實施例3：使用本發明中無血清A培養基與B培養基、C培養基分別培養原代臍帶間充質干細胞檢測其對細胞表型的影響。收獲采用三種培養基培養的原代臍帶間充質干細胞，用生理鹽水洗滌2次，棄上清，調整細胞濃度為2×10⁶個/ml。每個樣本分別采用熒光抗體標記，標記的抗體有CD13、CD14、CD19、CD29、CD31、CD34、CD44、CD73、CD90、CD105、HLA-ABC、HLA-DR，分別采用同型抗體作對照。每管中加入對應熒光抗體5μl，再每管加入100μl臍帶間充質干細胞，用旋渦振蕩器充分搖勻，4℃下避光孵育30min。每管加3ml生理鹽水，洗滌，1200rpm離心5min棄上清；每管加2ml PBS，1500rpm離心5min，棄上清，加500μl PBS，旋渦震蕩混勻，流式上機檢測。細胞表型如下：

表4

流式檢測結果表明，三種培養基培養的原代臍帶間充質干細胞，均強烈表達CD29、CD44、CD73、CD90、CD105、HLA-ABC表面抗原，表型在95％以上，均不表達CD14、CD19、CD31、CD34、CD45、HLA-DR表面抗原，表型均在2％以下，均滿足臍帶間充質干細胞的細胞表型。說明無血清A培養基培養的臍帶間充質干細胞，在細胞表型方面，能夠與C有血清培養基、商業化的B無血清達到同樣的效果。

實施例4：本發明中A培養基與B培養基、C培養基對人臍帶間充質干細胞增殖的影響。取原代臍帶間充質干細胞，分別采用A培養基、B培養基、C培養基進行傳代培養。調整細胞密度為2×10⁴個/ml，接種75cm²細胞培養瓶，每瓶接種20ml，放置37℃含5％CO₂的細胞培養箱中培養。
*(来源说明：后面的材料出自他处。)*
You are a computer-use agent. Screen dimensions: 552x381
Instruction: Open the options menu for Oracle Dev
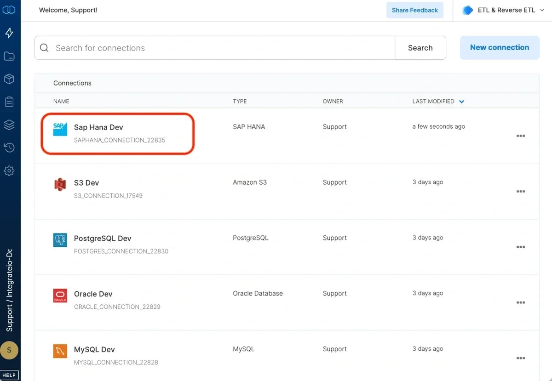coord(520,302)
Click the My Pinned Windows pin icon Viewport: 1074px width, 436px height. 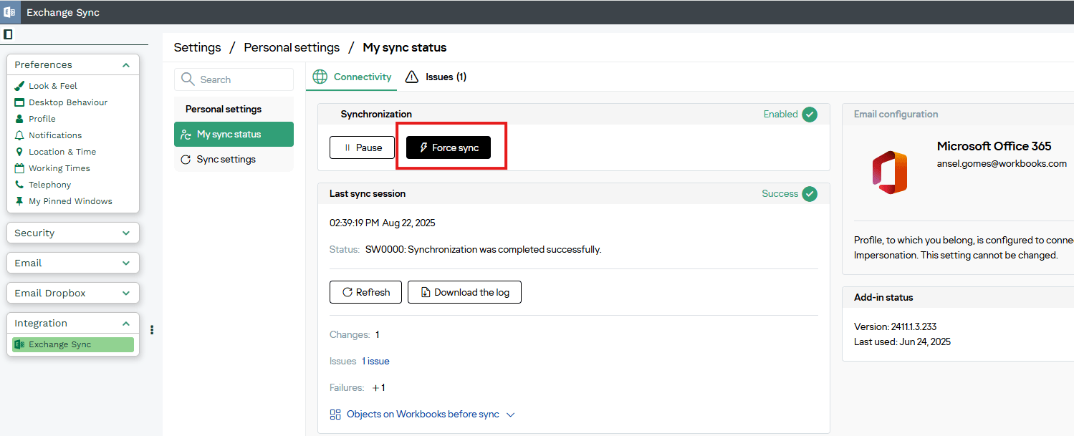tap(19, 201)
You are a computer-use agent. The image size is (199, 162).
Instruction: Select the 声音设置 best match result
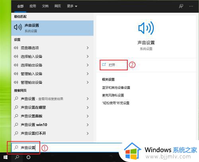(x=53, y=28)
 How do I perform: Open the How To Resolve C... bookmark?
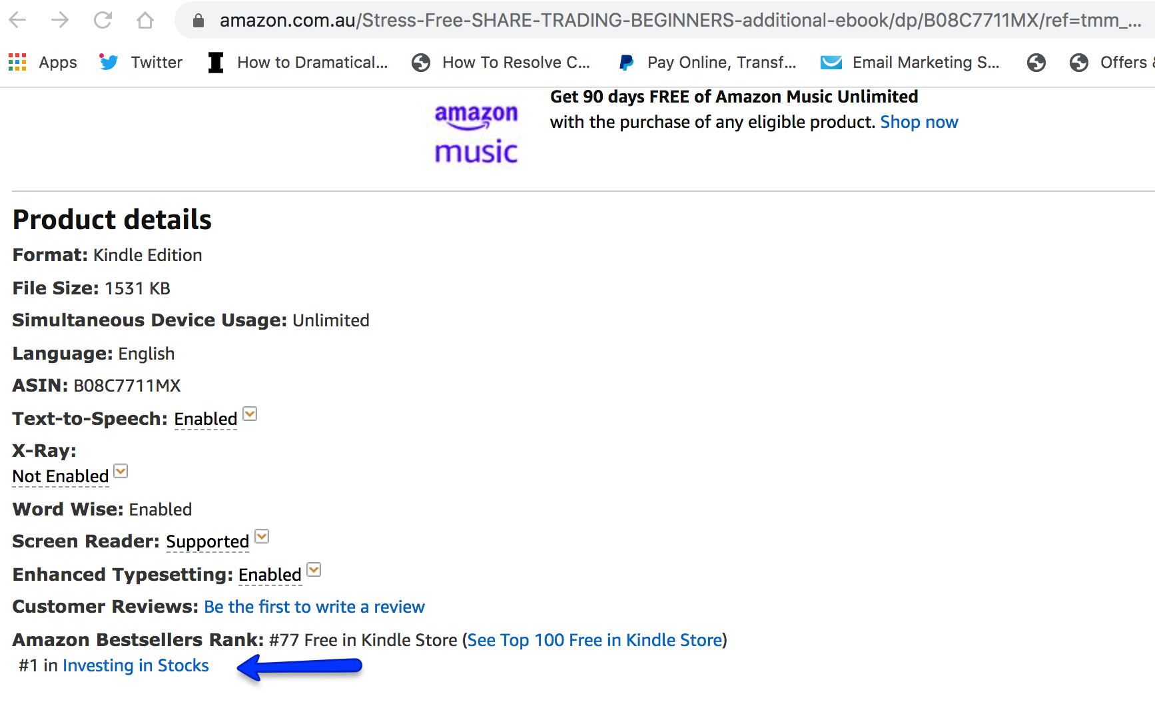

當細胞生長融合度達到90％時，按1:3的比例進行傳代，每傳代一次細胞代次增加一代，傳至第5代為止，觀察細胞的形態；比較三種培養基，細胞相對于原代細胞的增殖倍數。

實驗結果見圖7，表明臍帶間充質干細胞傳代至第5代時，細胞形態呈明顯的纖維狀，呈螺旋樣，增殖能力強。使用本發明中A培養基臍帶間充質干細胞至P5代時，累計增殖325倍；B培養基細胞至P5代累計增殖240倍；C培養基細胞至P5代累計增殖225倍。P3代以前代次(含P3代)，A培養基的細胞增殖倍數略低于C培養基，從P4代起，使用A培養基的臍帶間充質干細胞增殖速度明顯快于C培養基，也快于B培養基。A培養基能滿足人臍帶間充質干細胞的傳代需求，顯著促進其增殖。使用C培養基的后面代次細胞增殖慢于A培養基甚至B培養基，可能因為血清含有的一些有害因子的抑制作用導致。